Saved entries:
□ □ □ □

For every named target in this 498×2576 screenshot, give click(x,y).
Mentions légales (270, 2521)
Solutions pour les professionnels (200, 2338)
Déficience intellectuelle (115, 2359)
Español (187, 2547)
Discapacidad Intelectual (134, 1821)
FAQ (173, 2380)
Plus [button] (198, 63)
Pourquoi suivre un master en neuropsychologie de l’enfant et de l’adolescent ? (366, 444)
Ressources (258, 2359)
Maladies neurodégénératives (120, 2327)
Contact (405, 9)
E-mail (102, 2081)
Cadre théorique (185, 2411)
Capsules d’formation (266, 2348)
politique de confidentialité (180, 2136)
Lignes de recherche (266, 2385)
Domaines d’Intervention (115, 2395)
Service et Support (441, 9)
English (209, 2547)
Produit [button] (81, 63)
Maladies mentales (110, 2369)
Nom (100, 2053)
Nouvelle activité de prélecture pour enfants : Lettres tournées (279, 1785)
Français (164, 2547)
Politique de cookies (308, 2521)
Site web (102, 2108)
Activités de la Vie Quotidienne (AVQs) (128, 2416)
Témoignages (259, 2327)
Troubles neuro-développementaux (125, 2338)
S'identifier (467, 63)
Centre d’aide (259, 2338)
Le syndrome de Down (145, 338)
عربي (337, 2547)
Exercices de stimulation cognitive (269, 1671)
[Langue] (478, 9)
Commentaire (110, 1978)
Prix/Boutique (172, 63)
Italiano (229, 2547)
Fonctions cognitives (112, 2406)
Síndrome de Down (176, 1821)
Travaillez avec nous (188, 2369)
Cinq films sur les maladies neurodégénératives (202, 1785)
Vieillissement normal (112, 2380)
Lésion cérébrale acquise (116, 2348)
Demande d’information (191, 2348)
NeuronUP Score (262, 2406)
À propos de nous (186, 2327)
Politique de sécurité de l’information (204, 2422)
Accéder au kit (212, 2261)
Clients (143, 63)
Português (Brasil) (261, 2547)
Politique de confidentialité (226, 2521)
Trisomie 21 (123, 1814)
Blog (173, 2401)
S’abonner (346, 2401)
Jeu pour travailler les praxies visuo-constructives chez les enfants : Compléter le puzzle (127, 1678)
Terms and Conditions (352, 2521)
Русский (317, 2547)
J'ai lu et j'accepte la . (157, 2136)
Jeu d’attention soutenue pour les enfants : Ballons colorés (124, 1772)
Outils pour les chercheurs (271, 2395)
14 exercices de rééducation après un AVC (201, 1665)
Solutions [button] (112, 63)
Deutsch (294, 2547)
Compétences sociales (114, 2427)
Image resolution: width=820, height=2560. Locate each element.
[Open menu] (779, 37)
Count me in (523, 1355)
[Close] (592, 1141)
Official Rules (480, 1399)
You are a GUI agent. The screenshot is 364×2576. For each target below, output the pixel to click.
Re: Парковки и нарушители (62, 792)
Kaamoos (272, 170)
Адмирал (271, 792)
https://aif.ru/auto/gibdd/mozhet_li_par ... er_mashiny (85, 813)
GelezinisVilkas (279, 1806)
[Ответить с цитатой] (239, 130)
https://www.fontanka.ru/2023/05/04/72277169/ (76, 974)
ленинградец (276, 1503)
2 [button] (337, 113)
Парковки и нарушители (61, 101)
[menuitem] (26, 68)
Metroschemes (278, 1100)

□ □ □ □

● TASK GOAL:
Please restate every record above word for word.

● RESPONSE TO THE EXERCISE:
For every named target in this 498×2576 screenshot, give click(x,y).
Mentions légales (270, 2521)
Solutions pour les professionnels (200, 2338)
Déficience intellectuelle (115, 2359)
Español (187, 2547)
Discapacidad Intelectual (134, 1821)
FAQ (173, 2380)
Plus [button] (198, 63)
Pourquoi suivre un master en neuropsychologie de l’enfant et de l’adolescent ? (366, 444)
Ressources (258, 2359)
Maladies neurodégénératives (120, 2327)
Contact (405, 9)
E-mail (102, 2081)
Cadre théorique (185, 2411)
Capsules d’formation (266, 2348)
politique de confidentialité (180, 2136)
Lignes de recherche (266, 2385)
Domaines d’Intervention (115, 2395)
Service et Support (441, 9)
English (209, 2547)
Produit [button] (81, 63)
Maladies mentales (110, 2369)
Nom (100, 2053)
Nouvelle activité de prélecture pour enfants : Lettres tournées (279, 1785)
Français (164, 2547)
Politique de cookies (308, 2521)
Site web (102, 2108)
Activités de la Vie Quotidienne (AVQs) (128, 2416)
Témoignages (259, 2327)
Troubles neuro-développementaux (125, 2338)
S'identifier (467, 63)
Centre d’aide (259, 2338)
Le syndrome de Down (145, 338)
عربي (337, 2547)
Exercices de stimulation cognitive (269, 1671)
[Langue] (478, 9)
Commentaire (110, 1978)
Prix/Boutique (172, 63)
Italiano (229, 2547)
Fonctions cognitives (112, 2406)
Síndrome de Down (176, 1821)
Travaillez avec nous (188, 2369)
Cinq films sur les maladies neurodégénératives (202, 1785)
Vieillissement normal (112, 2380)
Lésion cérébrale acquise (116, 2348)
Demande d’information (191, 2348)
NeuronUP Score (262, 2406)
À propos de nous (186, 2327)
Politique de sécurité de l’information (204, 2422)
Accéder au kit (212, 2261)
Clients (143, 63)
Português (Brasil) (261, 2547)
Politique de confidentialité (226, 2521)
Trisomie 21 (123, 1814)
Blog (173, 2401)
S’abonner (346, 2401)
Jeu pour travailler les praxies visuo-constructives chez les enfants : Compléter le puzzle (127, 1678)
Terms and Conditions (352, 2521)
Русский (317, 2547)
J'ai lu et j'accepte la . (157, 2136)
Jeu d’attention soutenue pour les enfants : Ballons colorés (124, 1772)
Outils pour les chercheurs (271, 2395)
14 exercices de rééducation après un AVC (201, 1665)
Solutions [button] (112, 63)
Deutsch (294, 2547)
Compétences sociales (114, 2427)
Image resolution: width=820, height=2560. Locate each element.
[Open menu] (779, 37)
Count me in (523, 1355)
[Close] (592, 1141)
Official Rules (480, 1399)
You are a GUI agent. The screenshot is 364×2576. For each target below, output the pixel to click.
Re: Парковки и нарушители (62, 792)
Kaamoos (272, 170)
Адмирал (271, 792)
https://aif.ru/auto/gibdd/mozhet_li_par ... er_mashiny (85, 813)
GelezinisVilkas (279, 1806)
[Ответить с цитатой] (239, 130)
https://www.fontanka.ru/2023/05/04/72277169/ (76, 974)
ленинградец (276, 1503)
2 [button] (337, 113)
Парковки и нарушители (61, 101)
[menuitem] (26, 68)
Metroschemes (278, 1100)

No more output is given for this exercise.